Ainsi, en dépit du chaos de la guerre et de la propagande des forces armées, les comités de résistance n’ont pas cessé leurs activités, et leur organisation politique a repris progressivement de l’ampleur au cours des derniers mois. Alors que les partis politiques civils traditionnels ont signé un accord avec les RSF, le 3 janvier dernier, au cas où ceux-ci gagneraient la guerre, les comités de résistance ont dénoncé cette collaboration avec des « génocidaires ». Ils maintiennent toujours une position radicale de rejet de la guerre et de refus d’alliance avec l’armée comme avec les RSF.

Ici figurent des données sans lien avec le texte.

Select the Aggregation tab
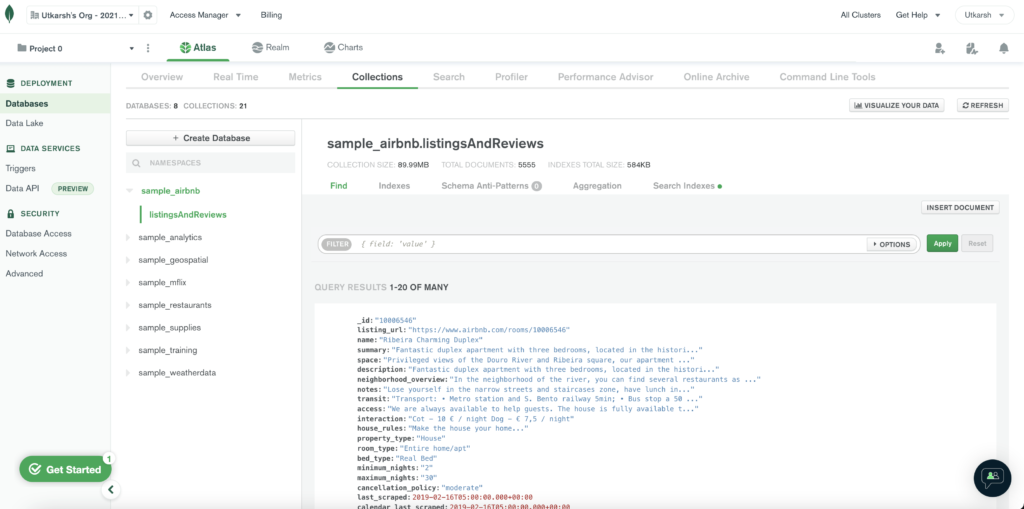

Les comités de résistance continuent d’incarner une troisième voie, résolument pacifique, qui se situe dans la continuité de la révolution soudanaise. Ils rappellent que : « Nous, les comités de résistance, prenons nos décisions en fonction des intérêts de la nation et des intérêts de notre peuple, nous savons donc quand devenir la lumière et quand devenir le feu. Notre ennemi n’est qu’un, à savoir la milice terroriste Janjaweed (RSF) et les Kizan [partisans de l’ancien régime d’Omar El-Béchir] qui les ont créés, et ce sont les deux faces d’une même médaille. » (Déclaration du comité du quartier d’Imtidad Chambat Al-Aradi à Bahri).

Poursuivant les demandes de justice, de liberté et d’égalité, et de mise en œuvre d’un gouvernement civil, ils encouragent les citoyen·ne·s qui se mobilisent quotidiennement pour reconstruire les villes détruites par les combats et pour promouvoir une culture de la paix.